3.1 Evaluation Context

This is the first evaluation of the NVC. The findings will assist VAC program managers by providing an assessment of the achievement of desired outcomes to improve the design and delivery of the NVC programs. In addition, this evaluation fulfills a departmental commitment to complete a comprehensive evaluation of the NVC by December 2010.
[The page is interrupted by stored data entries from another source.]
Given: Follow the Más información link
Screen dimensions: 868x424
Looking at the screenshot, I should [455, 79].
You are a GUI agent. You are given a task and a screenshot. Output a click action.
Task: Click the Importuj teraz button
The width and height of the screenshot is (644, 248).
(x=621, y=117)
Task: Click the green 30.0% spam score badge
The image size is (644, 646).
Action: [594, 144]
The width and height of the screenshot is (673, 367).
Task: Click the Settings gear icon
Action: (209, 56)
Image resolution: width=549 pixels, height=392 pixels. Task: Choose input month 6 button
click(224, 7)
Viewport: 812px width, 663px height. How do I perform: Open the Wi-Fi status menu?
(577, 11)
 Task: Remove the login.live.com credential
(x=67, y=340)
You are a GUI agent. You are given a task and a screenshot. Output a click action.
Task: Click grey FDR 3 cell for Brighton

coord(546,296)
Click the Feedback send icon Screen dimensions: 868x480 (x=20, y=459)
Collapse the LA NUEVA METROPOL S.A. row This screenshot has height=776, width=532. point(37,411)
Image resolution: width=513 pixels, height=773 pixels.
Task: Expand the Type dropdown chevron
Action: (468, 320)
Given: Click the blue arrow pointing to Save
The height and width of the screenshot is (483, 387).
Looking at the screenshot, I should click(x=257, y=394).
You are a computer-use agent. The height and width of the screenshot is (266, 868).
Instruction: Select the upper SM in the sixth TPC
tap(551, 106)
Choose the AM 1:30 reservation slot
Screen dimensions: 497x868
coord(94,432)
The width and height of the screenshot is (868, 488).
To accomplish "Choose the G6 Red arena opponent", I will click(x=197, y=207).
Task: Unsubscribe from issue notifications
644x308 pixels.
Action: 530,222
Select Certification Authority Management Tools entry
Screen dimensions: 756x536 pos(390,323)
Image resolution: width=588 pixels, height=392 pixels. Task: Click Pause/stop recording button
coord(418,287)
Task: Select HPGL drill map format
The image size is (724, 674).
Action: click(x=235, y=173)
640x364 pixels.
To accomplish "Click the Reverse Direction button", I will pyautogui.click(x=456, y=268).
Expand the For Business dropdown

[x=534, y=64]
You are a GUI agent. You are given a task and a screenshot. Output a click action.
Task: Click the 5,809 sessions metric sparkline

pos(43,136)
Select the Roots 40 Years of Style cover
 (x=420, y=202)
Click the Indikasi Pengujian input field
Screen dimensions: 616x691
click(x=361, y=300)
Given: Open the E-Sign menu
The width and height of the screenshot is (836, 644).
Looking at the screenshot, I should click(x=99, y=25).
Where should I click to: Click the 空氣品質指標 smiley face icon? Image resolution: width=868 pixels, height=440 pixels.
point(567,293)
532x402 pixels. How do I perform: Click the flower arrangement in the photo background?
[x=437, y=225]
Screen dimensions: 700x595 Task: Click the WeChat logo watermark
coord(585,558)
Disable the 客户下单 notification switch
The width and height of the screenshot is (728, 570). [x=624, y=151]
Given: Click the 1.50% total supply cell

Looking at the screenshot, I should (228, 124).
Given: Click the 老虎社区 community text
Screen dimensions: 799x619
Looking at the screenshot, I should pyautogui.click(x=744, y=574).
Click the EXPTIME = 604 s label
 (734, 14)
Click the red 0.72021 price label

Prior to commencing this evaluation, an evaluation framework and a detailed plan were developed. Given the size and complexity in conducting this comprehensive evaluation, the work was completed in three phases with a report developed for each phase. Phase I, completed in December 2009, focussed on the relevance and rationale of the NVC and its programs. Phase II, completed in September 2010, focussed on the efficiency and effectiveness of VAC’s outreach, application process, and the service delivery framework. This final report, Phase III, focusses on the success in achieving desired outcomes.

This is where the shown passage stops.